▶ Exercise
Line filter on the word "Locate": copy each matching line from the entries.
======== Source records ========
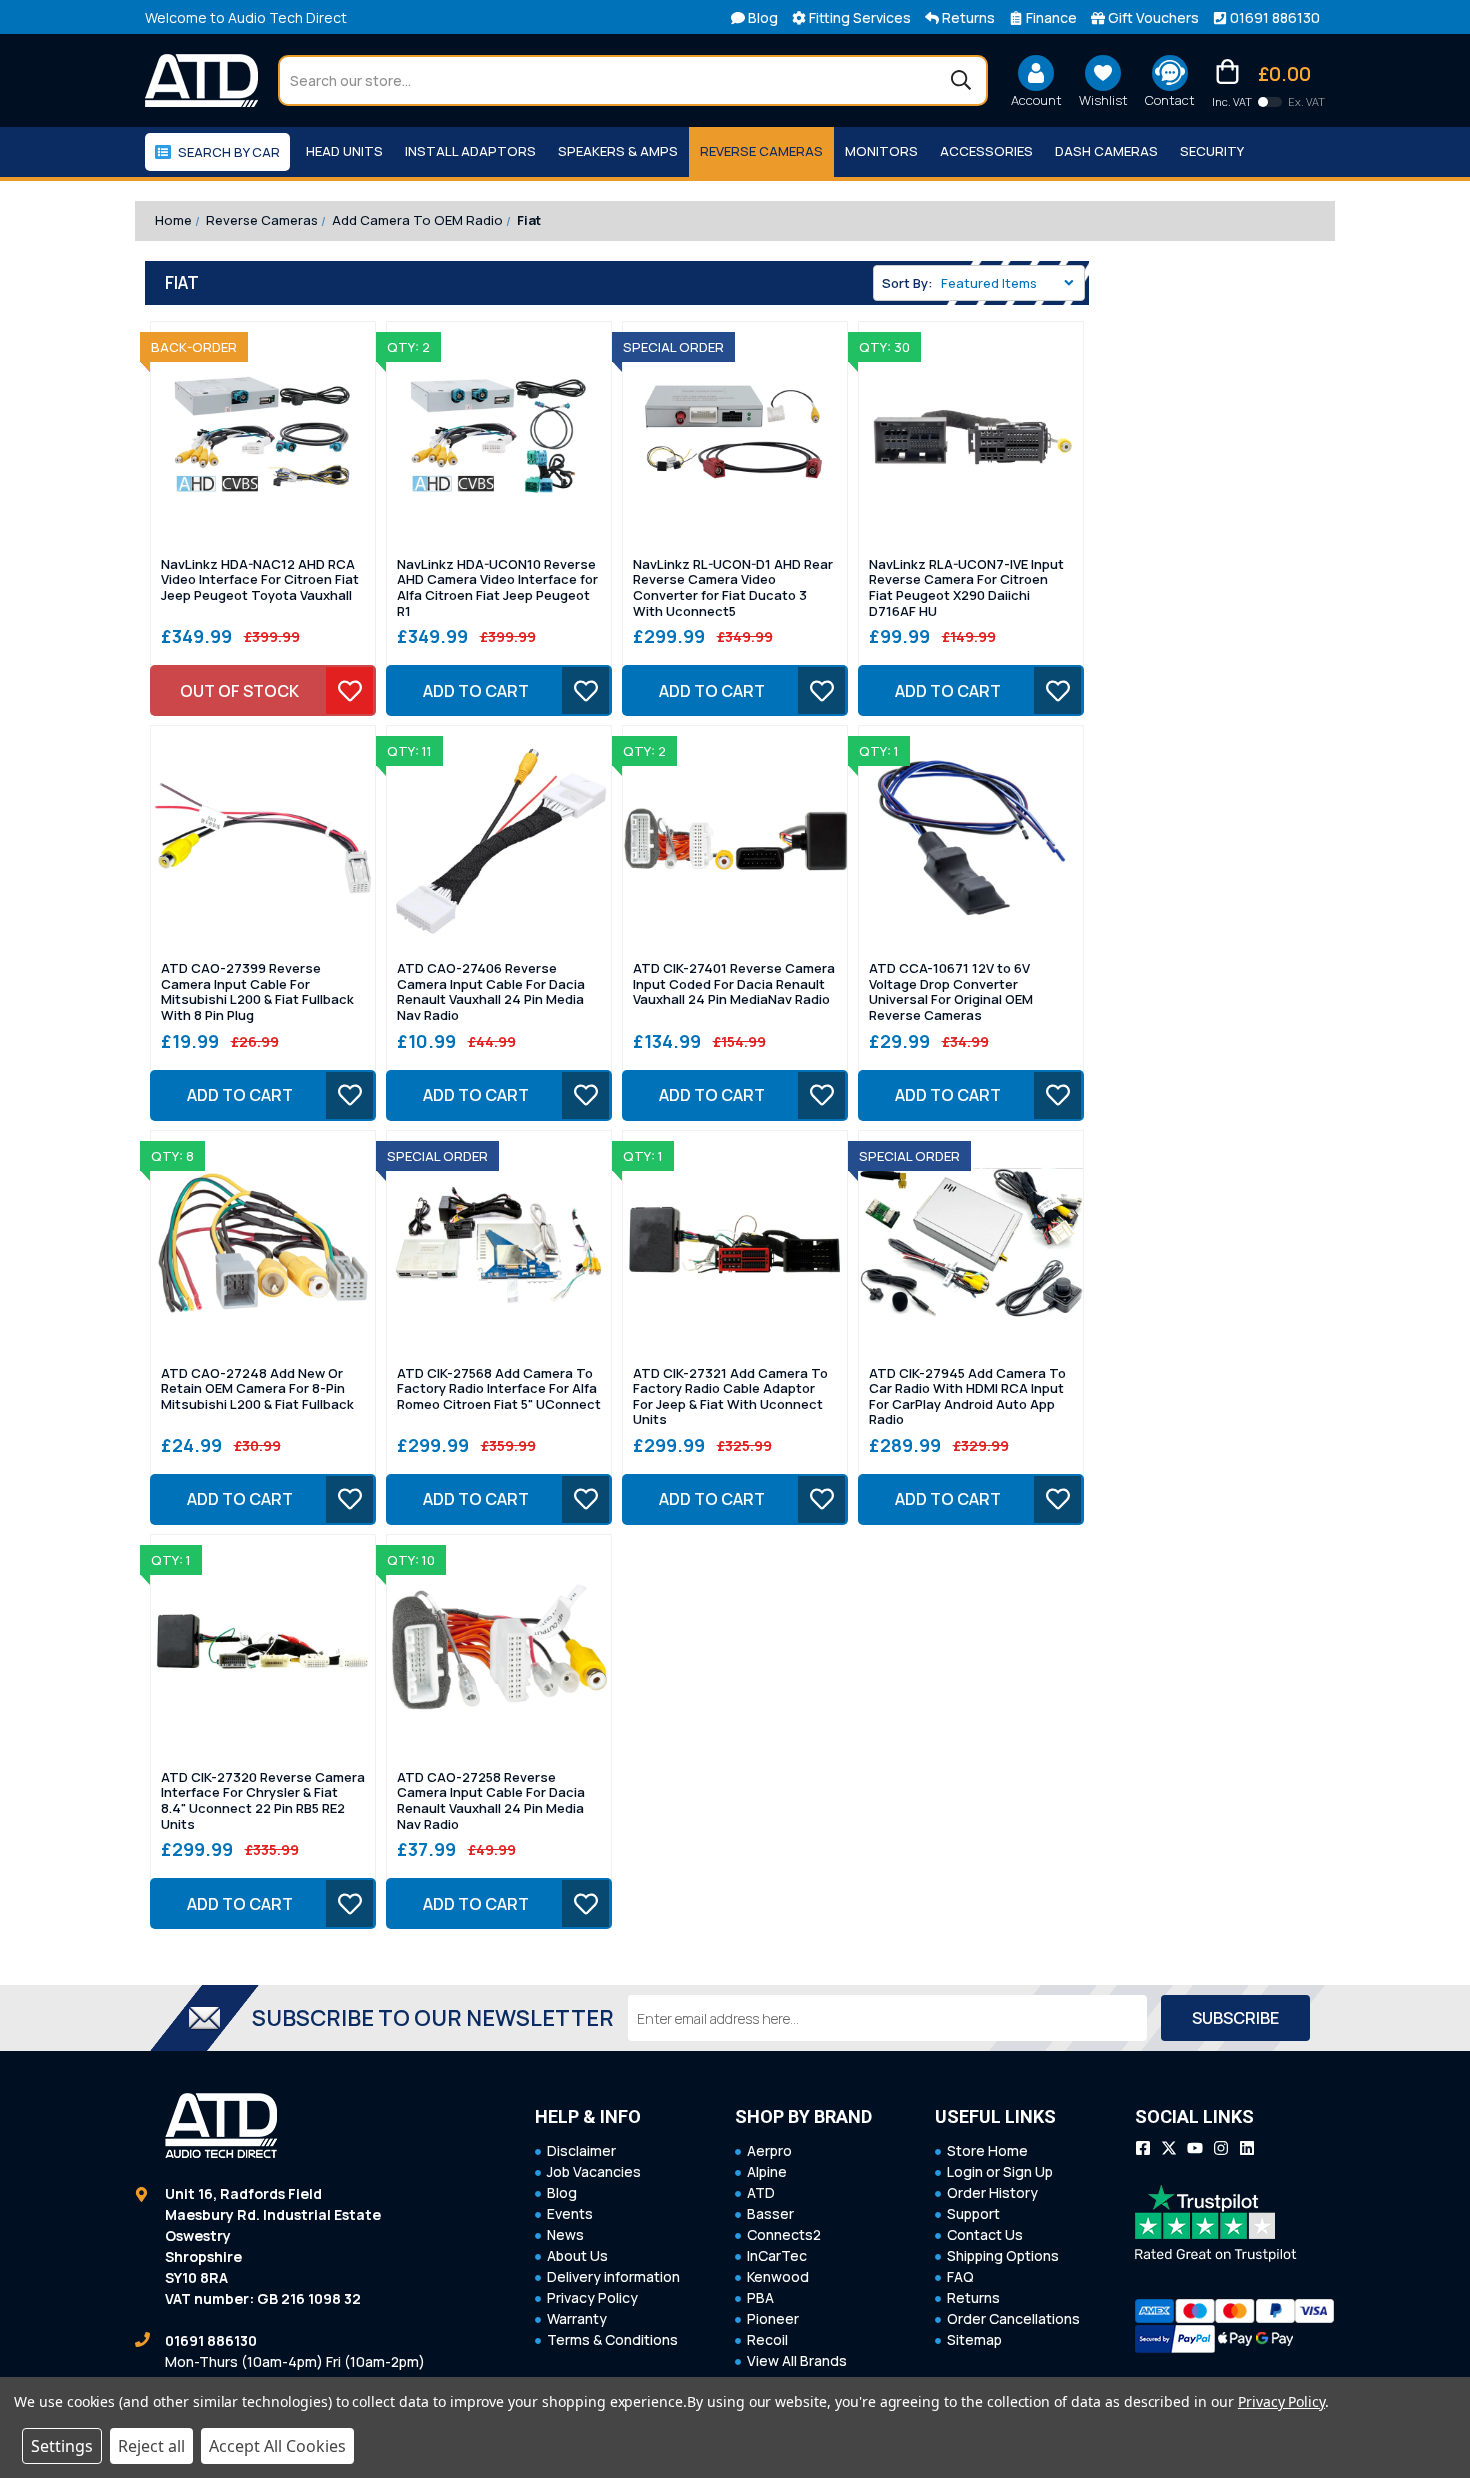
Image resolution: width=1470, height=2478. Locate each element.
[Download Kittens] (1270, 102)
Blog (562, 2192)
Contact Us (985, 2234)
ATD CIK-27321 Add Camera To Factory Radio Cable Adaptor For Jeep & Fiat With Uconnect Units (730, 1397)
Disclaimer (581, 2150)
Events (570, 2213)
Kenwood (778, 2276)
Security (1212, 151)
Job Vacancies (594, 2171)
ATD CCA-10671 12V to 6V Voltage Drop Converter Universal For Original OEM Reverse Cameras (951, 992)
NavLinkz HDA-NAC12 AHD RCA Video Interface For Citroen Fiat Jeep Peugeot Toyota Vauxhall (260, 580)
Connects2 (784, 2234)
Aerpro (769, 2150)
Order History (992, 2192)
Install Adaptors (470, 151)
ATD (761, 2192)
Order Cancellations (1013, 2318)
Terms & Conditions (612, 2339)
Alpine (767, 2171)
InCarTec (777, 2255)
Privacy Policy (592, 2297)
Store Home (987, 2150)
========
======== Source records ========
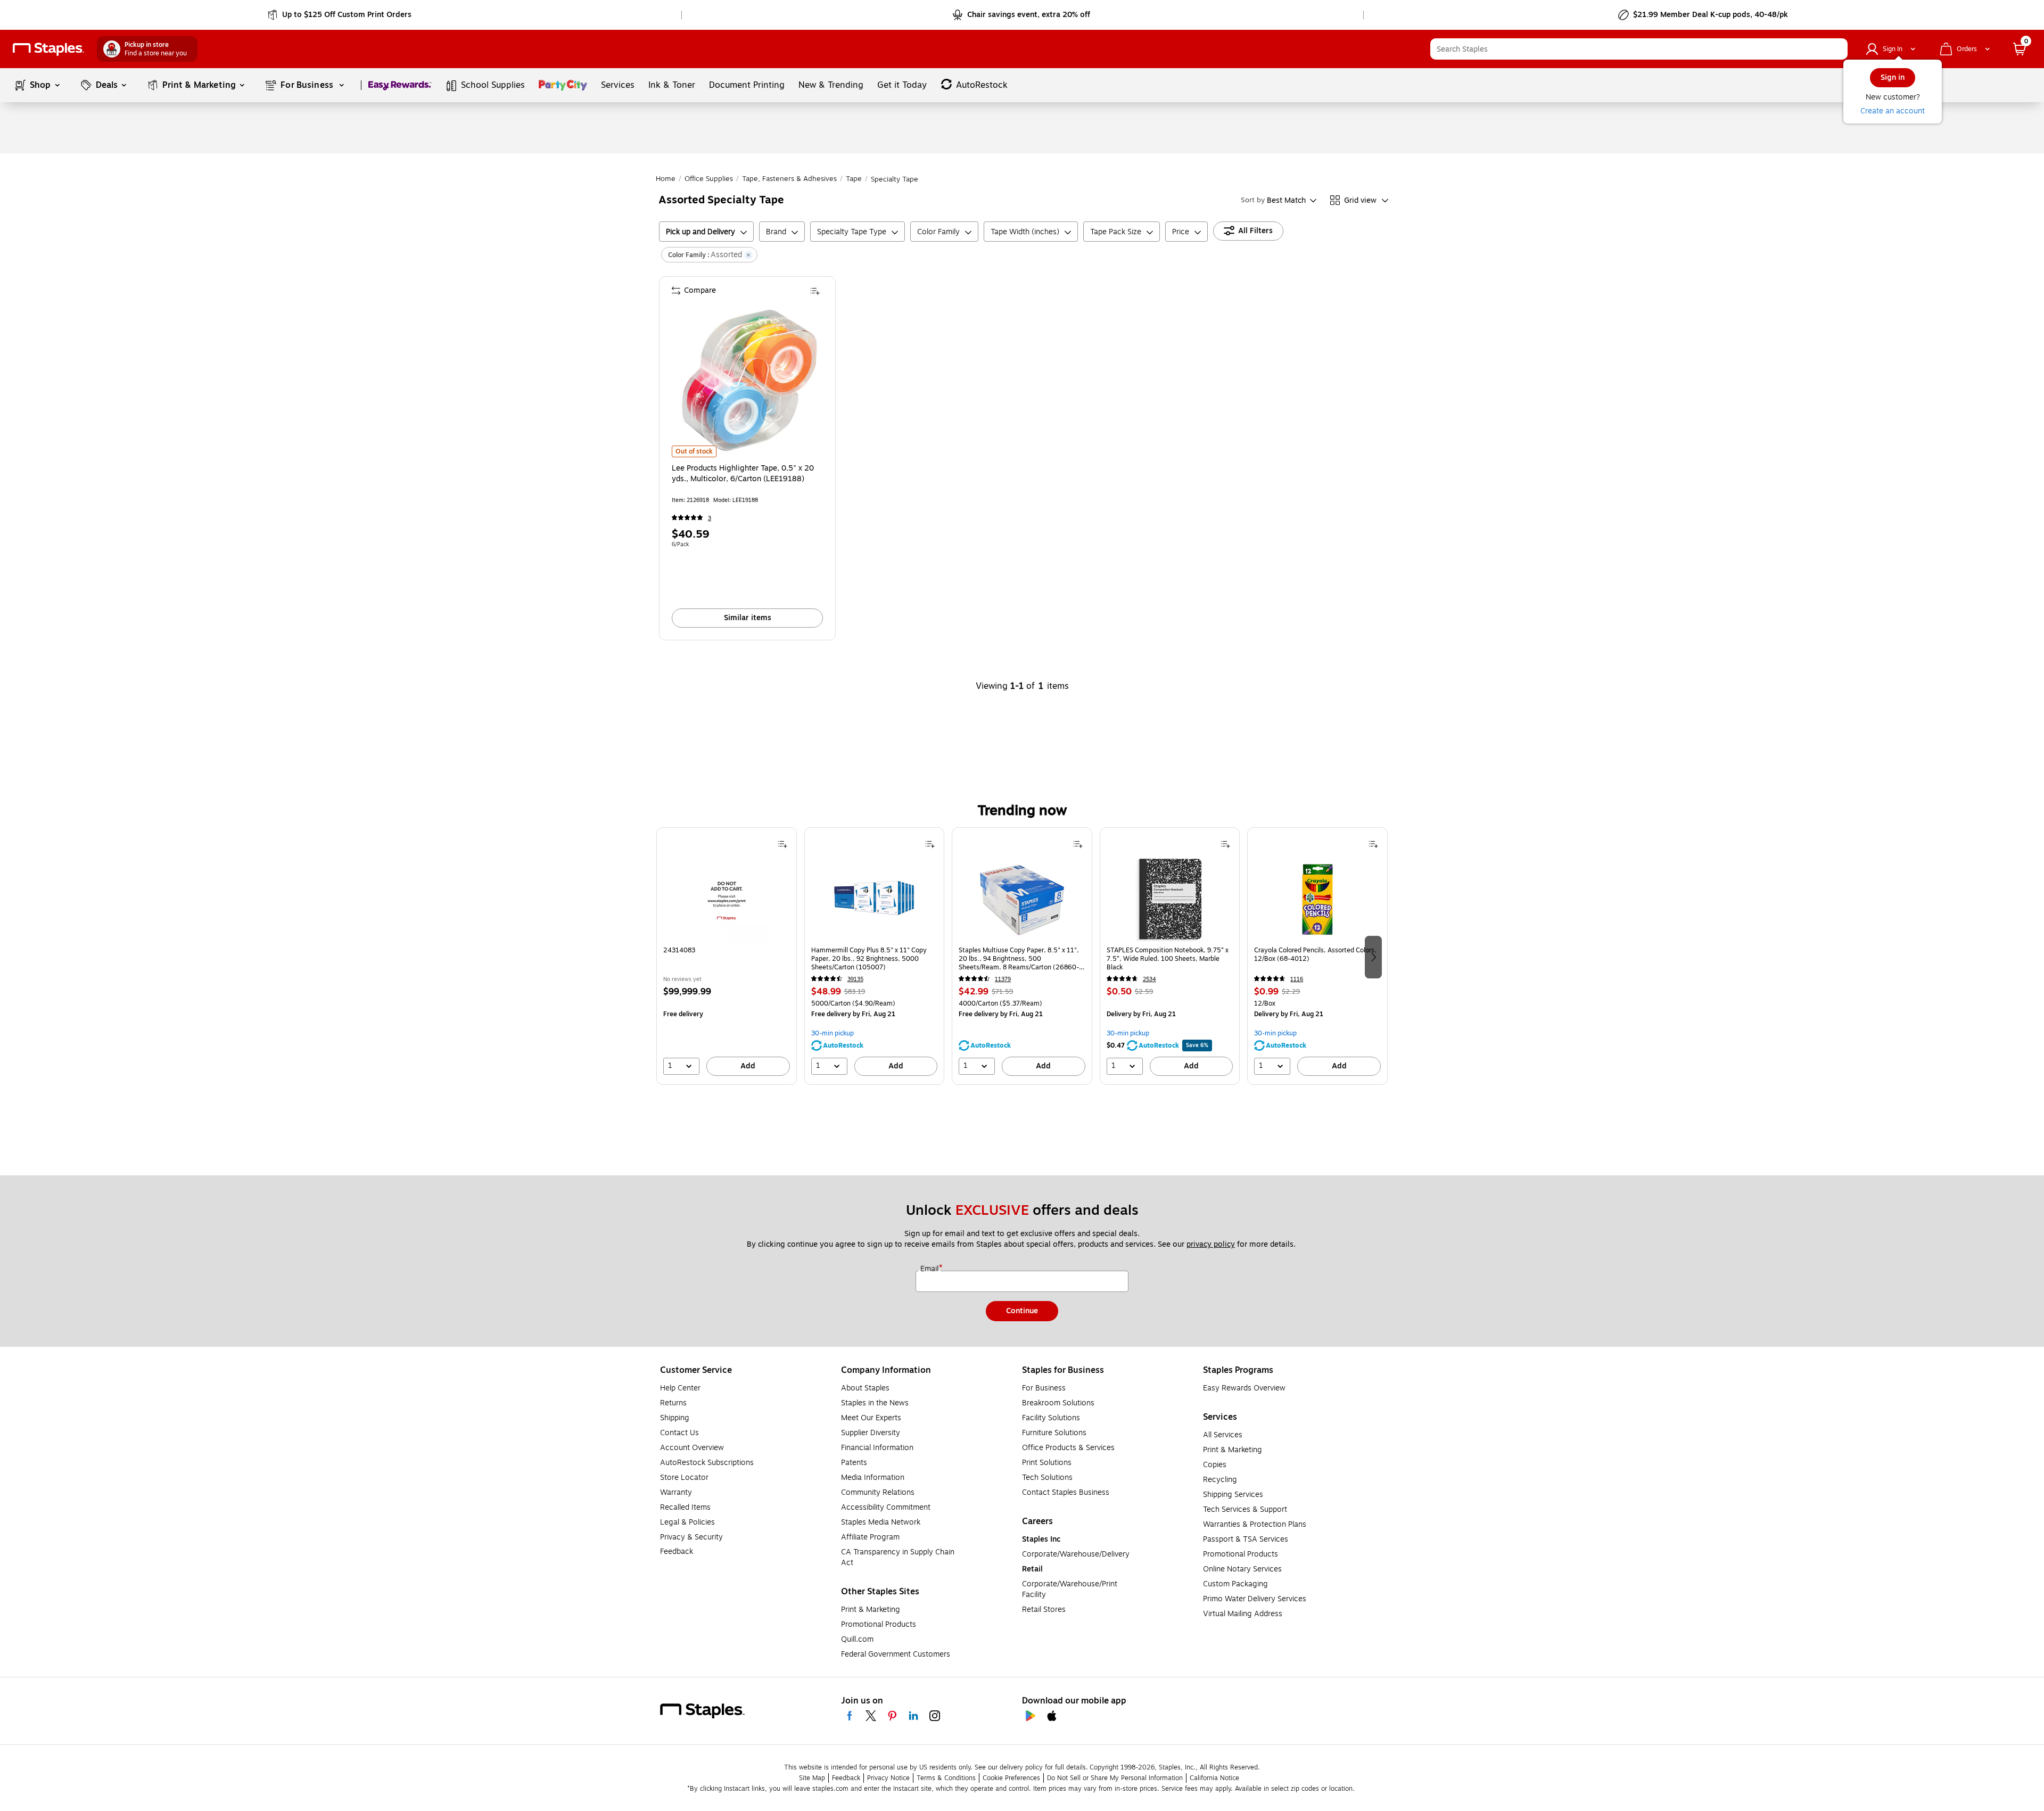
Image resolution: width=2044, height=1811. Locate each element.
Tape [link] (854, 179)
========
▶ Written response
Image resolution: width=1470, height=2478. Locate each element.
Image resolution: width=2044, height=1811. Locate each element.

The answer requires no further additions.